Answer
This set $is$ linearly dependent in $\mathbb{P}_3$.
Work Step by Step
Two vectors are linearly dependent if and only if one vector is a scalar multiple of the other. However, it is clear that neither of $1+t^2$ and $1-t^2$ is a scalar multiple of the other, because their constant terms are equal, so attempting to scale one so that they have equal $t^2$ terms will disrupt the equality of the constant terms.

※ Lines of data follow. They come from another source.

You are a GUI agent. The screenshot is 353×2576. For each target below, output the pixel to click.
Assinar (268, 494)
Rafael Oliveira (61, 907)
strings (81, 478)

Alternatively, suppose $$c_1(1+t^2)+c_2(1-t^2)=(c_1+c_2)+(c_1-c_2)t^2=0$$ for some scalars $c_1$ and $c_2$ and for all real values of $t$. Letting $t=0$, we see that $c_ + c_2=0$. Now we can differentiate both sides of the equation $(c_1+c_2)+(c_1-c_2)t^2=0$ twice, yielding $2(c_1-c_2)=0$, which implies $c_1-c_2=0$. But the system of equations
\begin{cases}
c_1 + c_2 = 0 \\
c_1 - c_2 = 0
\end{cases} has only one solution, namely, $c_1 = c_2 = 0$. Therefore, $1+t^2$ and $1-t^2$ are linearly independent.